Un total de 1 516 Haïtiens, Cubains, Africains ou Asiatiques sont rassemblés dans une sorte de camp temporaire d’aide humanitaire géré par Senafront à Peñita, tandis que 1 560 autres se trouvent à Bajo Chiquito, de l’autre côté de la rivière Chucunaque, premier point d’arrivée des migrants.
Plus loin, le chef de l’Etat panaméen a rappelé que 2016 constitue une année record avec le transit de 28 000 migrants irréguliers sur le sol du Panama. L’année 2019, a-t-il prédit, est bien partie pour battre ce record.
Selon les chiffres du Senafront, plus de 11 100 migrants cette année ont déjà franchi le sol panaméen en provenance de la frontière naturelle avec la Colombie.
Pour faire face à ces arrivées massives et incessantes de migrants, le Panama et le Costa Rica ont été contraints d’appliquer conjointement un programme appelé « Flux contrôlés ».
Il s’agit d’un processus de vérification sanitaire et biométrique permettant de comparer les informations avec des bases de données américaines et d’autres pays afin d’établir le profil de ces migrants et déterminer ainsi s’ils génèrent ou non une menace épidémiologique.
« Le Panama met en œuvre l’opération Flux contrôlés pour défendre les droits humains des immigrés. La population (panaméenne) n’a jamais été affectée par ces flux migratoires ; bien au contraire, c’est une tâche très professionnelle qui ne permet à aucun trafiquant d’êtres humains d’en tirer profit », a-t-il déclaré.

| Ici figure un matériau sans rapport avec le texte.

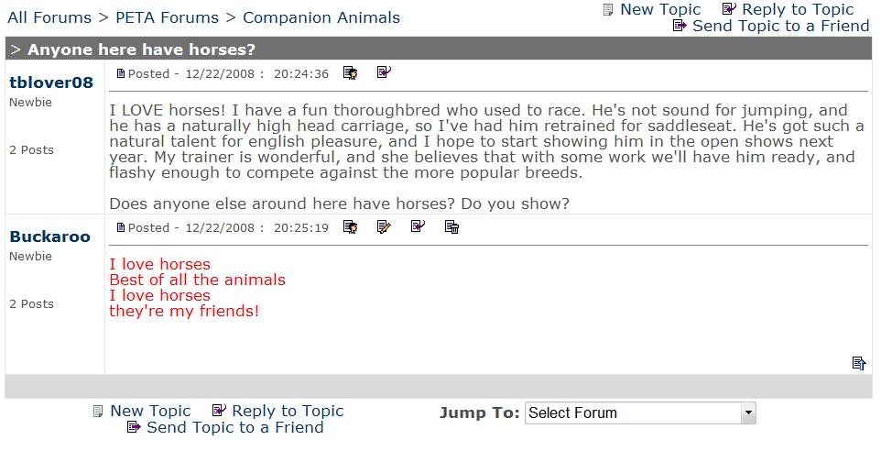The height and width of the screenshot is (451, 881).
Task: Go to All Forums breadcrumb
Action: point(49,17)
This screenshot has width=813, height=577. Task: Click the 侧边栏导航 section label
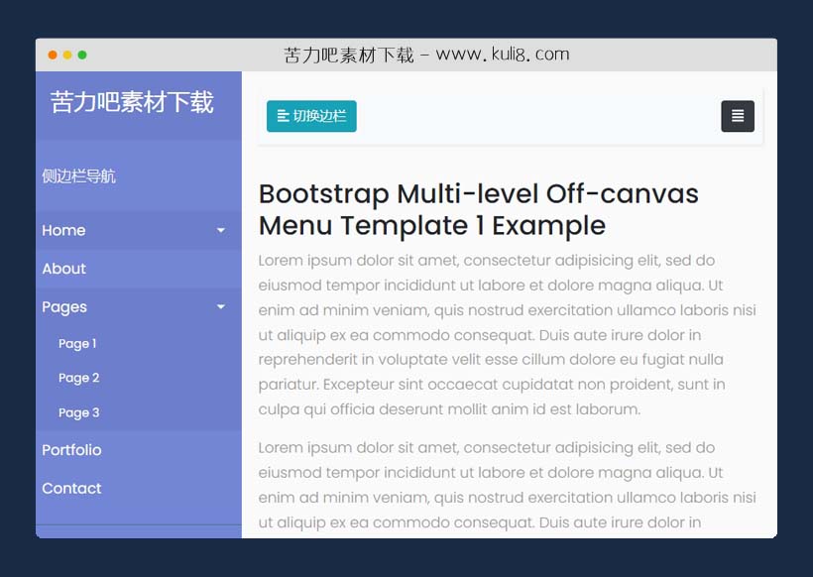77,175
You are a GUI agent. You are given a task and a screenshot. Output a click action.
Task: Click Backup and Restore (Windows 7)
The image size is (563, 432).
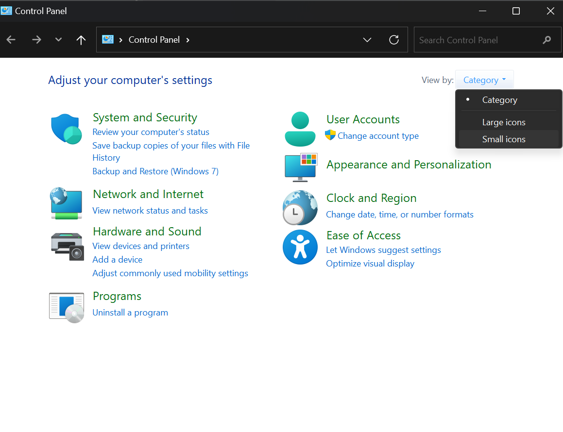tap(155, 171)
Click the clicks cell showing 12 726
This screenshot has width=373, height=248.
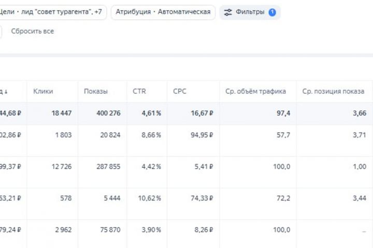(x=60, y=166)
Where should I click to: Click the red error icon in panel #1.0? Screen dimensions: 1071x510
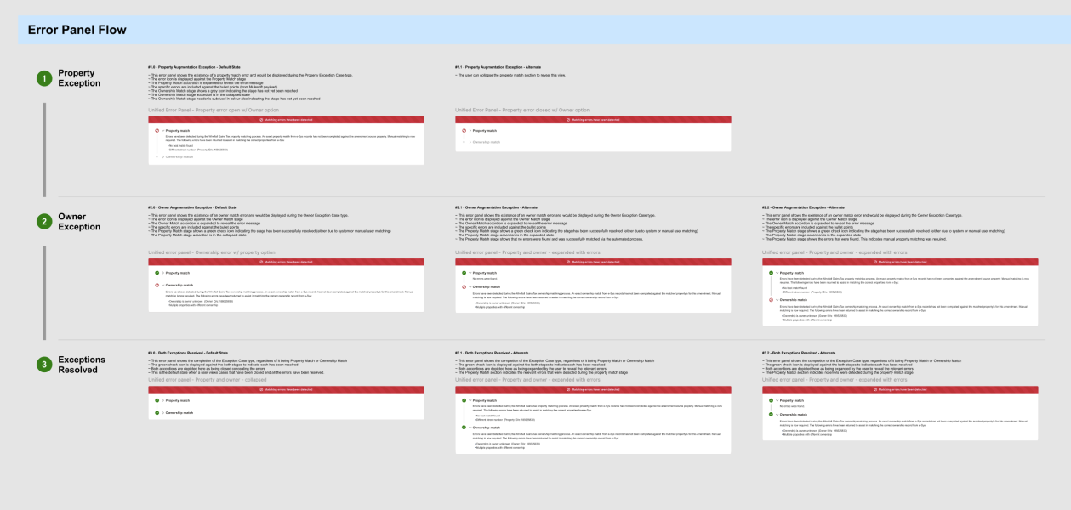(x=157, y=130)
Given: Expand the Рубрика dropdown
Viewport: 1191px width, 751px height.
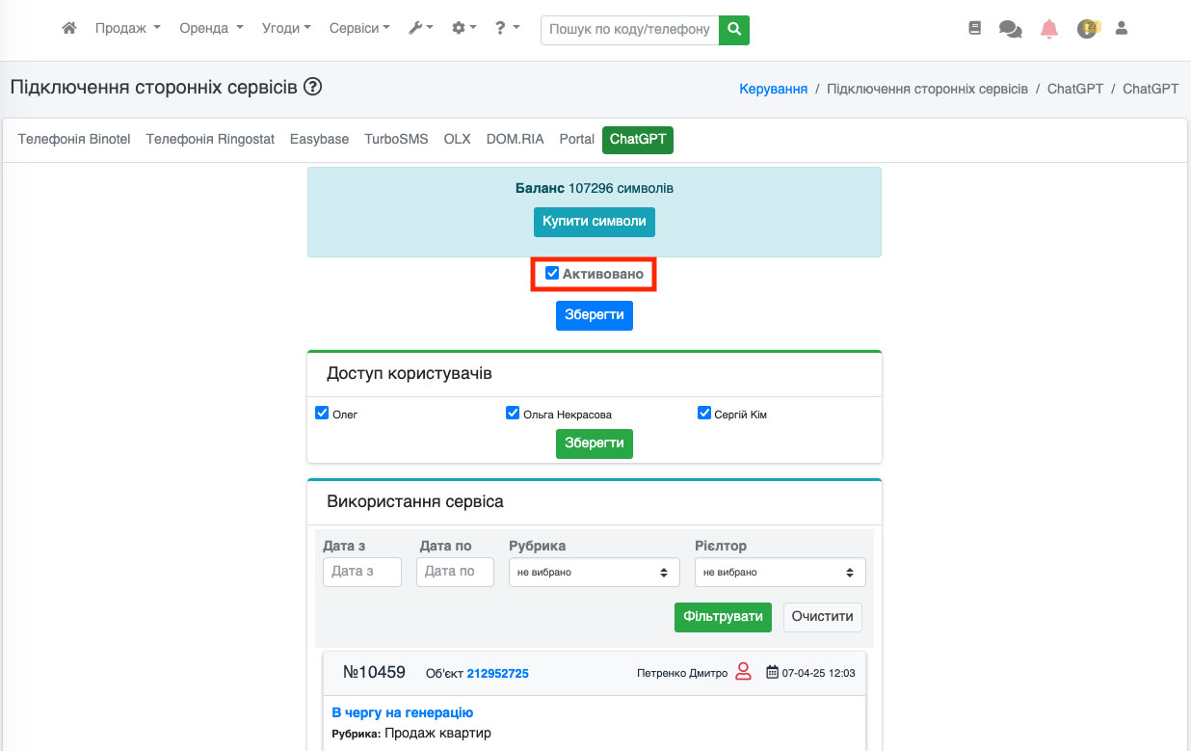Looking at the screenshot, I should (591, 572).
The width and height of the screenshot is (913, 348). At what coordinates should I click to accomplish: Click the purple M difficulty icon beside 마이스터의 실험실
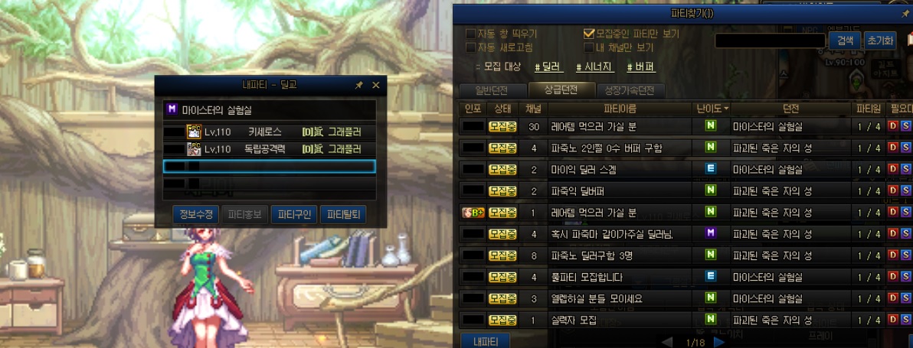172,109
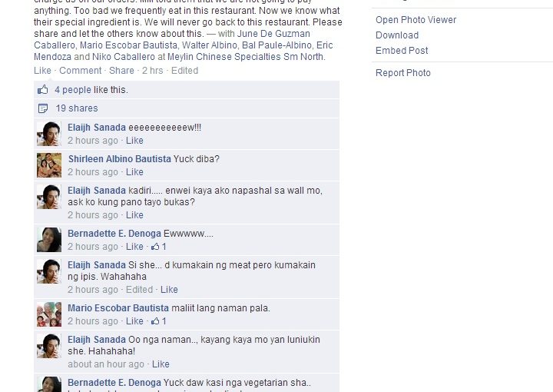
Task: View the 19 shares list
Action: click(x=77, y=108)
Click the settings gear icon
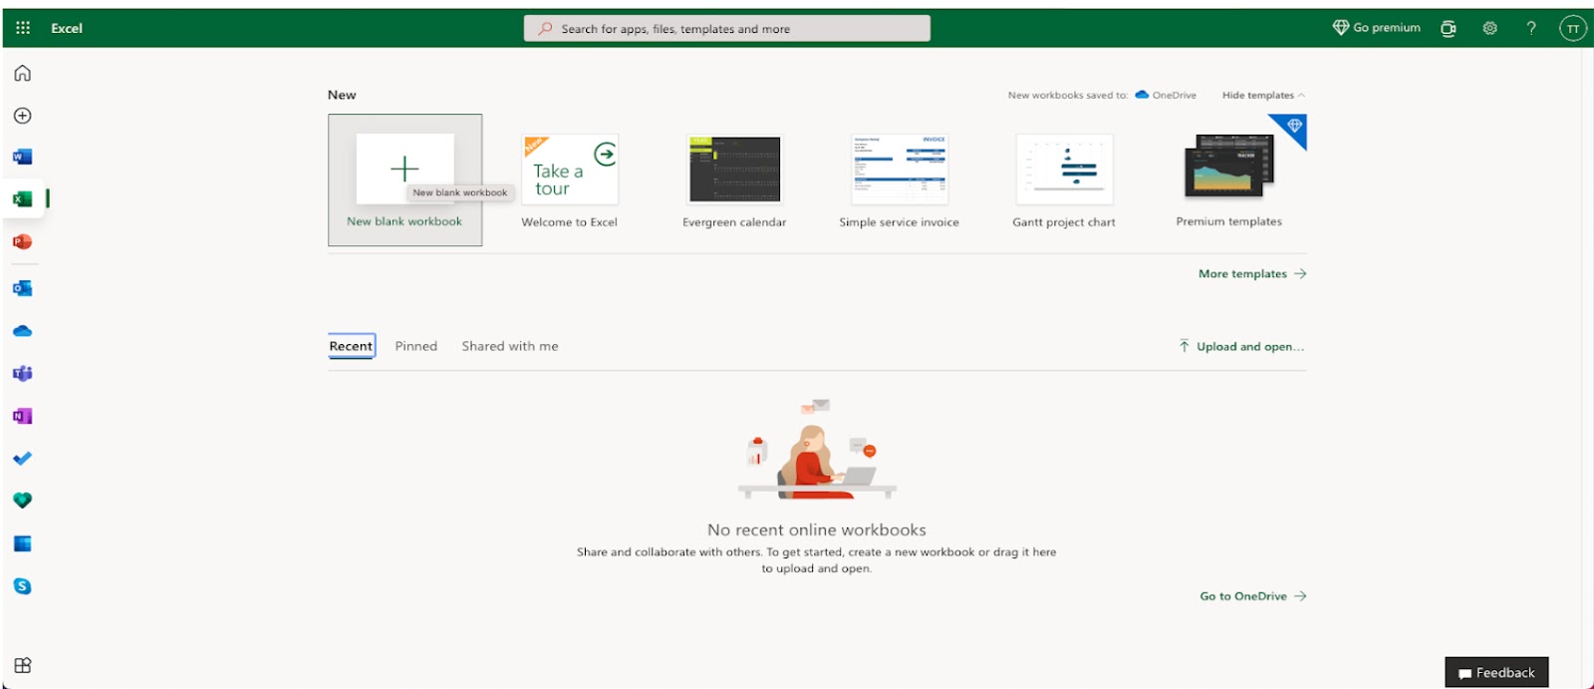 click(x=1489, y=28)
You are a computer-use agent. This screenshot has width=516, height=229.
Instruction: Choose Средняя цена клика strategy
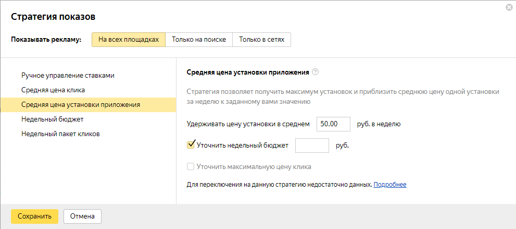pos(53,90)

Le chef de l’Etat du Panama a ensuite indiqué que la majorité d’entre eux arrivent de la Colombie par des passes ou des sentiers illégaux jusqu’à leur arrivée dans la jungle panaméenne inhospitalière de Darién. Malgré cela, il dit ne pas envisager de fermeture entre la frontière naturelle pour empêcher l’arrivée d’immigrants sans papiers.
« Fermer la frontière avec la Colombie reviendrait à menacer la vie de ces personnes », a expliqué le président Varela, confiant avoir remis une centaine de migrants par jour aux autorités du Costa Rica.
En ce qui concerne les 4 000 immigrants haïtiens, le président panaméen a estimé qu’une période d’un mois était nécessaire pour les héberger dans le pays voisin, à savoir le Costa Rica. Et ceux qui présentent des irrégularités dans les contrôles biométriques seront déportés dans leur pays d’origine.
La traversée n’est pas exempte de dangers. Un migrant haïtien de 28 ans, arrivé à Peñita avec son épouse et son fils en provenance du Chili, où ils ont vécu pendant 6 ans, a raconté à EFE comment ils se sont fait dépouiller de tous leurs biens en Colombie.
Des chiffres communiqués par le responsable du programme de l’Organisation internationale pour les migrations (OIM) au Panama, Gonzalo Medina, à EFE font état de 79 personnes seulement traversant le Darien en 2006 ; en 2012, cette quantité s’élevait à 1 777, avant de grimper en flèche pour atteindre 29 289 en 2015 et 30 055 en 2016.